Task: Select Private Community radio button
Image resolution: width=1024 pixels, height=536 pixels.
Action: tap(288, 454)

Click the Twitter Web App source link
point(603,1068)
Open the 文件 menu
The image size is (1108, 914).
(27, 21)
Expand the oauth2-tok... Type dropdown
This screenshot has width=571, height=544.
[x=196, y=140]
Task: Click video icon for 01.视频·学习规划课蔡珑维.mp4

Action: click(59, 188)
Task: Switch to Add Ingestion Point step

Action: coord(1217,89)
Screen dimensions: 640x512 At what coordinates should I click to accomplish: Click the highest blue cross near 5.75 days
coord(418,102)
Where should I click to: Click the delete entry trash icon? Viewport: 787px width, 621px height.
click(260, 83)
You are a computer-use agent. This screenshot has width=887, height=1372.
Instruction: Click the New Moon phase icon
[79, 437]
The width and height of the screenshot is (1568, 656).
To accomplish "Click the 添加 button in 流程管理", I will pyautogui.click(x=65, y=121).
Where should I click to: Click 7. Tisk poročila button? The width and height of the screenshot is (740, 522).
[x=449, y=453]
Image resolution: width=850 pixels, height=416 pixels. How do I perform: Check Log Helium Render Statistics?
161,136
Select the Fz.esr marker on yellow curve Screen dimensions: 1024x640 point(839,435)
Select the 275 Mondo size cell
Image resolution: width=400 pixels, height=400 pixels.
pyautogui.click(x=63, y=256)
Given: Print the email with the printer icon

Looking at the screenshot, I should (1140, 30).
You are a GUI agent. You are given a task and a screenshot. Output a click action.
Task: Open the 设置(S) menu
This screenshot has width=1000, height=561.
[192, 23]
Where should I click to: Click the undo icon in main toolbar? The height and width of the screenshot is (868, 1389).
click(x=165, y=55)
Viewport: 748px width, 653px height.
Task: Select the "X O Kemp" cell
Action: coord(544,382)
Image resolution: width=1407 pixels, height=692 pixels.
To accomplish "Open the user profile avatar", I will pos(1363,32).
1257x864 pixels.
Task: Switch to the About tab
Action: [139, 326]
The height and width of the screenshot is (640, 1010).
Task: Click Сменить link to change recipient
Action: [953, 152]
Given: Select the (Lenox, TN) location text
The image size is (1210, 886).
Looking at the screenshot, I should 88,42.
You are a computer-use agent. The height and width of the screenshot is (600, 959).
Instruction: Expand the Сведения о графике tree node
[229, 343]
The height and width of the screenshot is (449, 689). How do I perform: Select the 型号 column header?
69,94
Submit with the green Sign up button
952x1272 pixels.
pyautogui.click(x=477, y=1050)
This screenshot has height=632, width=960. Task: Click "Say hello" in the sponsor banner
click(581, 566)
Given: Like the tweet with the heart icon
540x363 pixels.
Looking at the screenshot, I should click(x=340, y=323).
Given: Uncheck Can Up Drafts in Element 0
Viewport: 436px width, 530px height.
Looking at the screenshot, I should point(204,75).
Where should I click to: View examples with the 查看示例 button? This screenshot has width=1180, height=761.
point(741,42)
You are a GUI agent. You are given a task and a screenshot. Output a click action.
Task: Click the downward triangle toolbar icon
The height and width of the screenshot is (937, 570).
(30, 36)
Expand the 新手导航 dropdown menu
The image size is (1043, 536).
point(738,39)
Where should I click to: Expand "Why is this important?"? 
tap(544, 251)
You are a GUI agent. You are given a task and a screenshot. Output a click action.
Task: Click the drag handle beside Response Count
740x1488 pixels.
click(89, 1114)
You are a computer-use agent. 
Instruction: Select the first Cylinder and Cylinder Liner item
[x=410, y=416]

__________

Your task → Reproduce the entries so that each line reads exactly as it did before.

Written response →
Task: Select Private Community radio button
Image resolution: width=1024 pixels, height=536 pixels.
Action: tap(288, 454)

Click the Twitter Web App source link
point(603,1068)
Open the 文件 menu
The image size is (1108, 914).
(27, 21)
Expand the oauth2-tok... Type dropdown
This screenshot has width=571, height=544.
[x=196, y=140]
Task: Click video icon for 01.视频·学习规划课蔡珑维.mp4

Action: click(59, 188)
Task: Switch to Add Ingestion Point step

Action: coord(1217,89)
Screen dimensions: 640x512 At what coordinates should I click to accomplish: Click the highest blue cross near 5.75 days
coord(418,102)
Where should I click to: Click the delete entry trash icon? Viewport: 787px width, 621px height.
click(260, 83)
You are a computer-use agent. This screenshot has width=887, height=1372.
Instruction: Click the New Moon phase icon
[79, 437]
The width and height of the screenshot is (1568, 656).
To accomplish "Click the 添加 button in 流程管理", I will pyautogui.click(x=65, y=121).
Where should I click to: Click 7. Tisk poročila button? The width and height of the screenshot is (740, 522).
[x=449, y=453]
Image resolution: width=850 pixels, height=416 pixels. How do I perform: Check Log Helium Render Statistics?
161,136
Select the Fz.esr marker on yellow curve Screen dimensions: 1024x640 point(839,435)
Select the 275 Mondo size cell
Image resolution: width=400 pixels, height=400 pixels.
pyautogui.click(x=63, y=256)
Given: Print the email with the printer icon

Looking at the screenshot, I should (1140, 30).
You are a GUI agent. You are given a task and a screenshot. Output a click action.
Task: Open the 设置(S) menu
This screenshot has width=1000, height=561.
[192, 23]
Where should I click to: Click the undo icon in main toolbar? The height and width of the screenshot is (868, 1389).
click(x=165, y=55)
Viewport: 748px width, 653px height.
Task: Select the "X O Kemp" cell
Action: coord(544,382)
Image resolution: width=1407 pixels, height=692 pixels.
To accomplish "Open the user profile avatar", I will pos(1363,32).
1257x864 pixels.
Task: Switch to the About tab
Action: [139, 326]
The height and width of the screenshot is (640, 1010).
Task: Click Сменить link to change recipient
Action: [953, 152]
Given: Select the (Lenox, TN) location text
The image size is (1210, 886).
Looking at the screenshot, I should 88,42.
You are a computer-use agent. The height and width of the screenshot is (600, 959).
Instruction: Expand the Сведения о графике tree node
[229, 343]
The height and width of the screenshot is (449, 689). How do I perform: Select the 型号 column header?
69,94
Submit with the green Sign up button
952x1272 pixels.
pyautogui.click(x=477, y=1050)
This screenshot has height=632, width=960. Task: Click "Say hello" in the sponsor banner
click(581, 566)
Given: Like the tweet with the heart icon
540x363 pixels.
Looking at the screenshot, I should click(x=340, y=323).
Given: Uncheck Can Up Drafts in Element 0
Viewport: 436px width, 530px height.
Looking at the screenshot, I should point(204,75).
Where should I click to: View examples with the 查看示例 button? This screenshot has width=1180, height=761.
point(741,42)
You are a GUI agent. You are given a task and a screenshot. Output a click action.
Task: Click the downward triangle toolbar icon
The height and width of the screenshot is (937, 570).
(30, 36)
Expand the 新手导航 dropdown menu
The image size is (1043, 536).
point(738,39)
Where should I click to: Expand "Why is this important?"? 
tap(544, 251)
You are a GUI agent. You are given a task and a screenshot. Output a click action.
Task: Click the drag handle beside Response Count
740x1488 pixels.
click(89, 1114)
You are a computer-use agent. 
Instruction: Select the first Cylinder and Cylinder Liner item
[x=410, y=416]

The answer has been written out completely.